Re: Problems with Gambit



On Mar 25, 12:09 pm, "comp.lang.scheme" <phi50...@xxxxxxxx> wrote:

However, what impressed me was the performance of Larceny in a certain
class of problems that I am studying right now (I got a scholarship to
do the work of choosing a good Scheme or Common Lisp): Adaptative
filtering. Adaptative filtering is used to recognize signal patterns.
For instance, consider a guy who lost his arm. People pick an EMG
signal from his shoulder, and use it to discover how he wants to move
his prosthetic limb. When I was living in Logan, Utah, I saw a TV
program where a guy who could do almost everything with his prosthetic
arm. I was a student in Mount Logan Middle School, and I wrote a work
about the arm for a science assignment. My father also has a strong
interest in this kind of problem, and he helped me a lot. Things work
thus: Given a known signal, one must choose a bunch of functions, and
combine them in order to match the signal. The program creates random
functions, and tries to combine them. It chooses the functions that
require few coefficient to match the signal. When it faces an unknown
signal, it finds its coefficients.
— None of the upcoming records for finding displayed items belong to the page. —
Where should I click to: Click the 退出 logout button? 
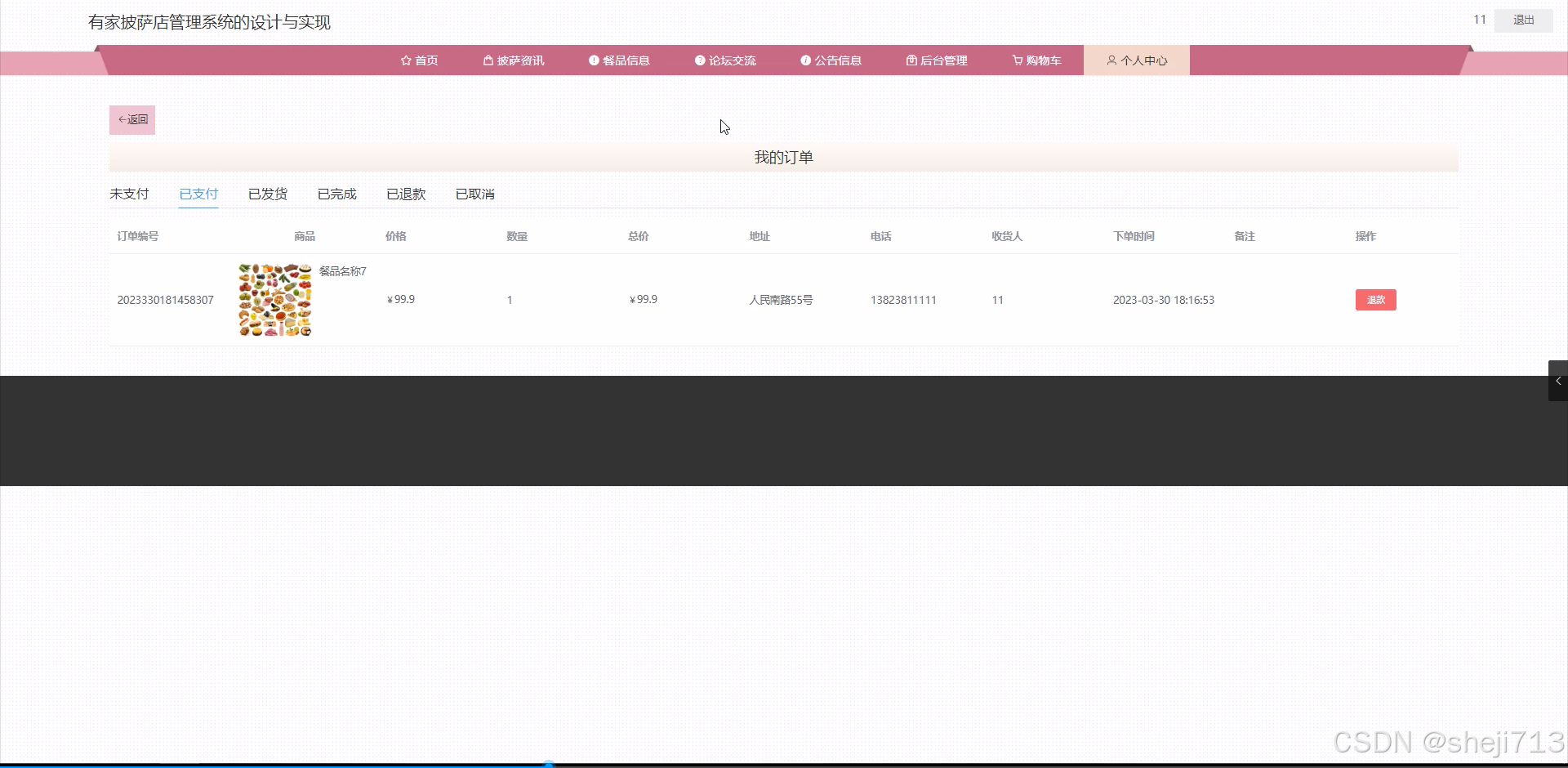point(1522,20)
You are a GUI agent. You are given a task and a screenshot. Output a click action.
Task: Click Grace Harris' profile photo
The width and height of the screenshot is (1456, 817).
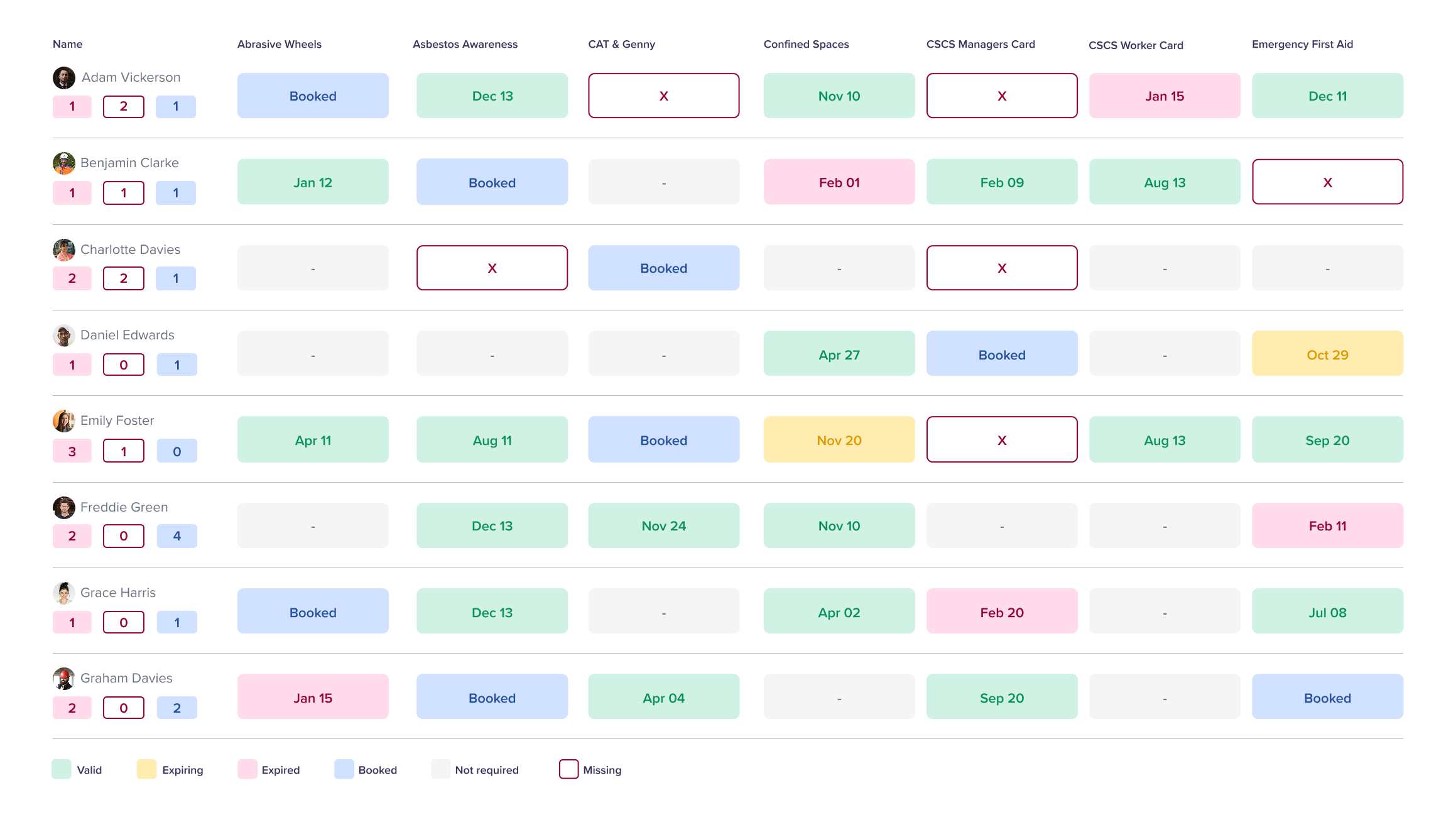point(63,593)
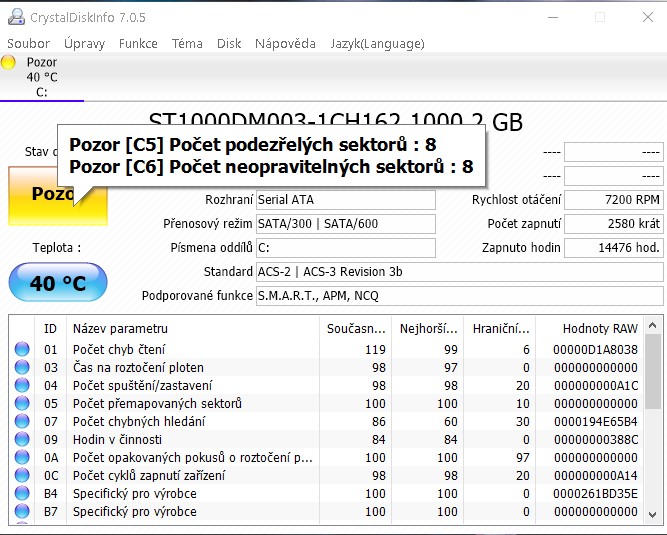The height and width of the screenshot is (535, 667).
Task: Open the Soubor menu
Action: [28, 44]
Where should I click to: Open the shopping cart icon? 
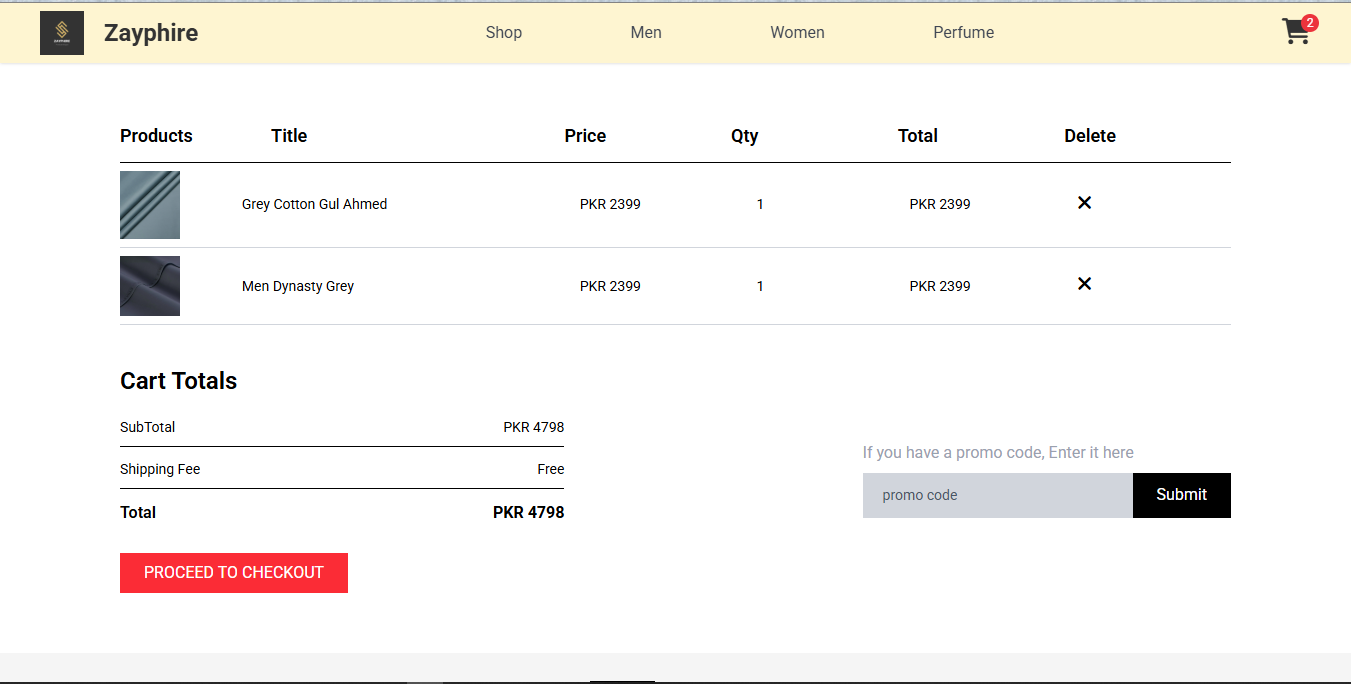click(x=1295, y=33)
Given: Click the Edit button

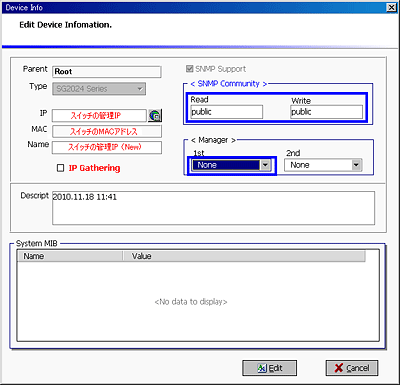Looking at the screenshot, I should coord(269,368).
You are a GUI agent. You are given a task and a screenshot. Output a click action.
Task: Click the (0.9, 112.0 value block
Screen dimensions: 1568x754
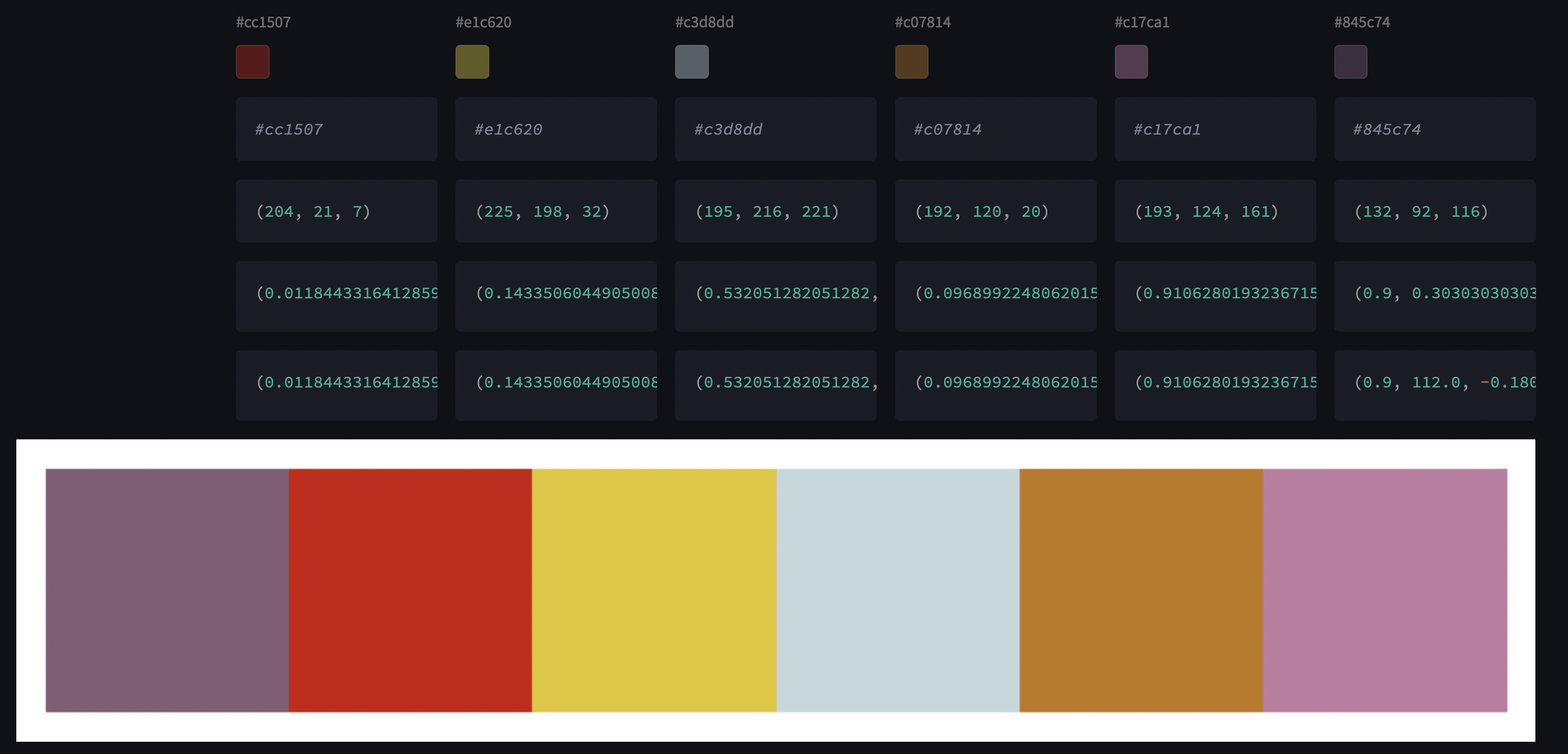(1434, 385)
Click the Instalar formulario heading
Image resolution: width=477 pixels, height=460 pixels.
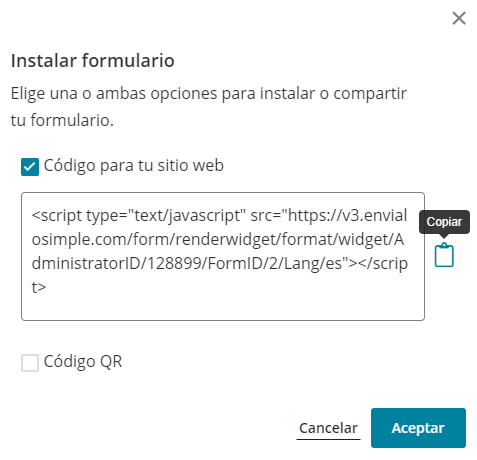pos(93,61)

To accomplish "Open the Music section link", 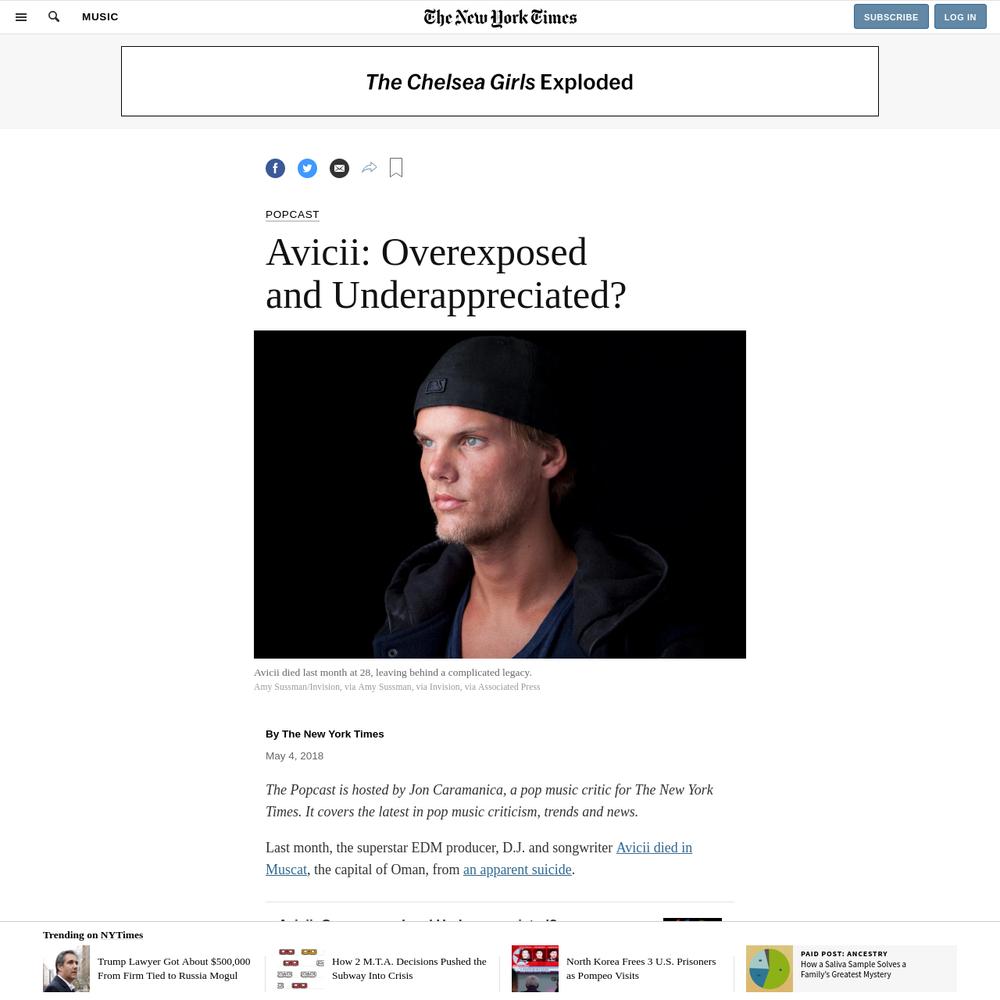I will tap(100, 17).
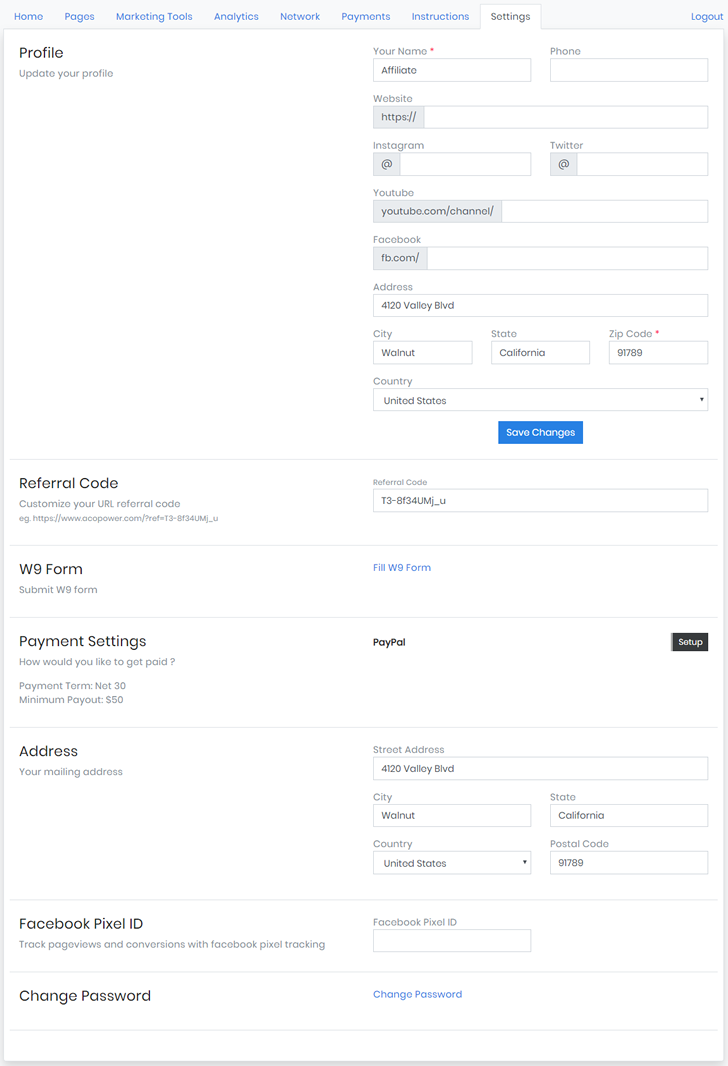Click the Phone input field
The image size is (728, 1066).
(628, 69)
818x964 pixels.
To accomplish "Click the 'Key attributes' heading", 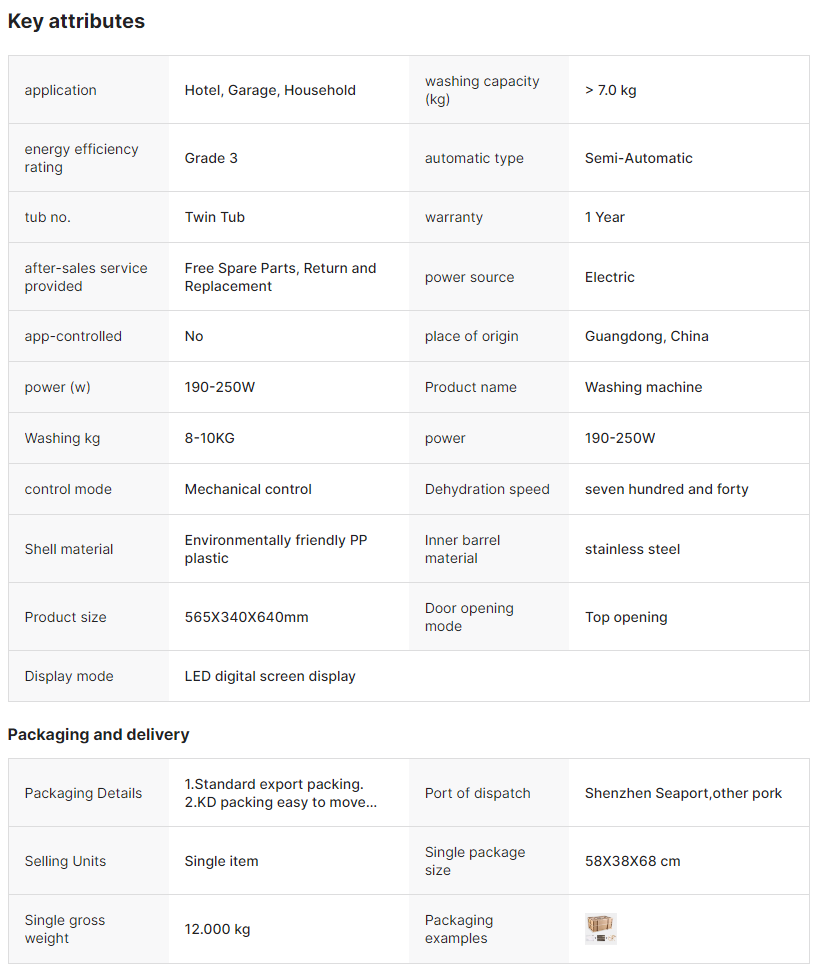I will pyautogui.click(x=76, y=21).
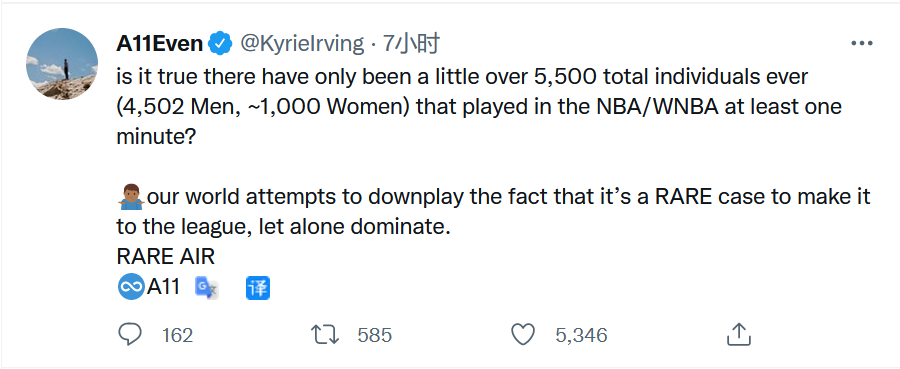Image resolution: width=900 pixels, height=369 pixels.
Task: Like the tweet with heart icon
Action: 523,335
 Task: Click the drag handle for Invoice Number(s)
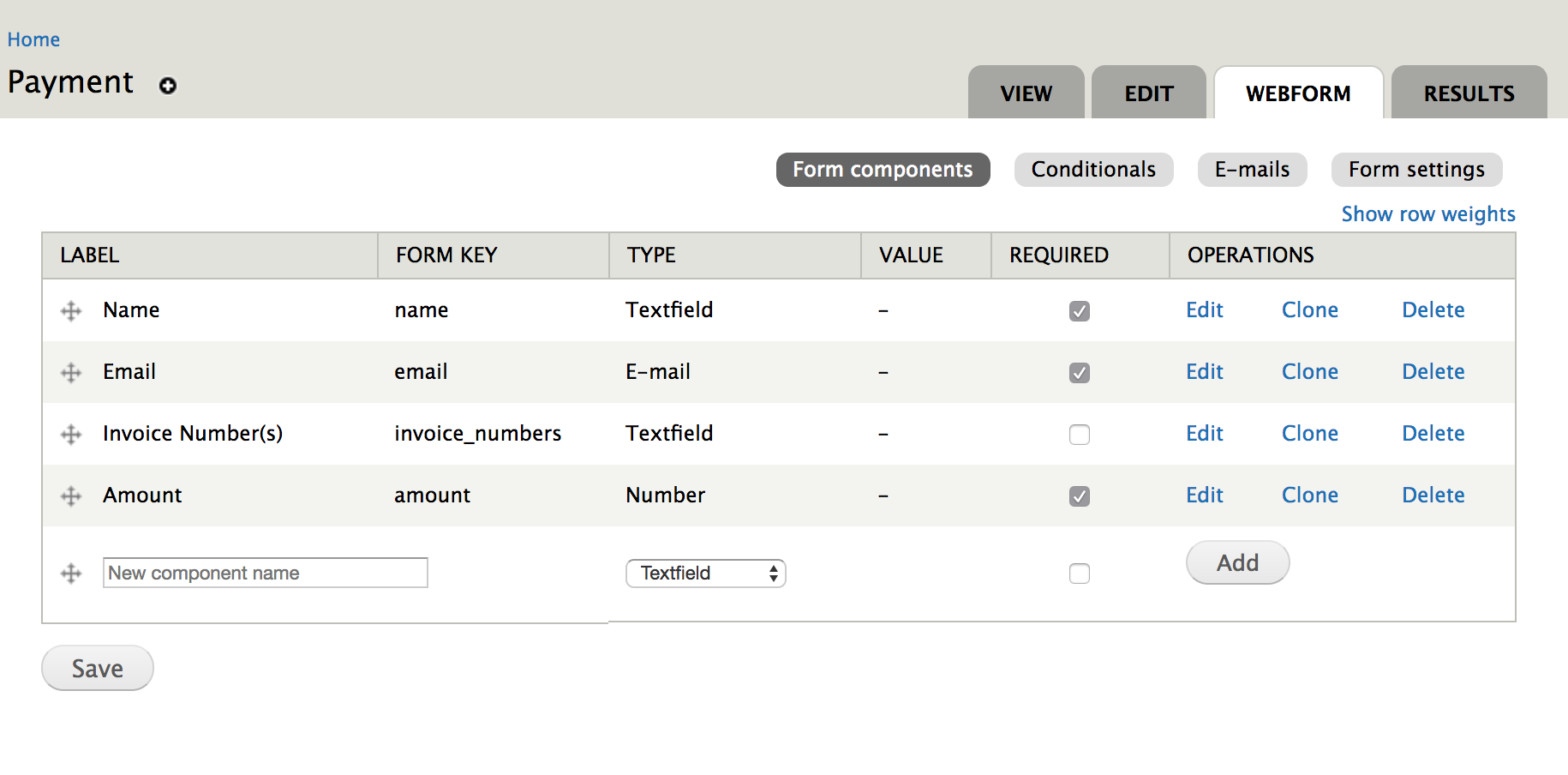point(70,434)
If the coefficients match the ones
in its data base, it has recognized the signal, and must move the arm
accordingly. The math is well beyond my knowledge of the subject, but
I know that there are two approaches for dealing with the problem. One
of them uses a thing called genetic programming, and the other uses
adaptative filtering. My father, and his friend Dr. Lombardo, who work
with this branch of knowledge, say that the two approaches produce the
same result, but adaptative filtering is faster.

I picked a few programs for recognizing EMG signals, and tried them
using many Schemes. The first thing that I noticed is that Scheme does
not seem to have a standard. I needed to modify all programs to make
them run on different Schemes. However, the surprise was that the
Scheme that I thought that was very slow, proved to be the fastest for
this kind of problem: Larceny. It is interesting that adaptative
filtering uses large arrays to represent the EMG signal, and Larceny
did not show good performance in array benchmarks. Do you have an idea
why this is so? I guess that I didn't program Bigloo and Gambit
correctly, but I was lucky with Larceny. BTW, SBCL also has very good
performance when dealing with LMS.

I used Gambit for genetic programming to discover algorithms for image
processing. (This was with Jens Palsberg, James R. Lee, and Sudhakar
Mamillapalli back in the 90s.) Here we evaluate each program at each
pixel location, so for a 512x512 image each program was evaluated
262,144 times. There were 2,000 programs per generation, so we
evaluated 524,288,000 programs x data each generation.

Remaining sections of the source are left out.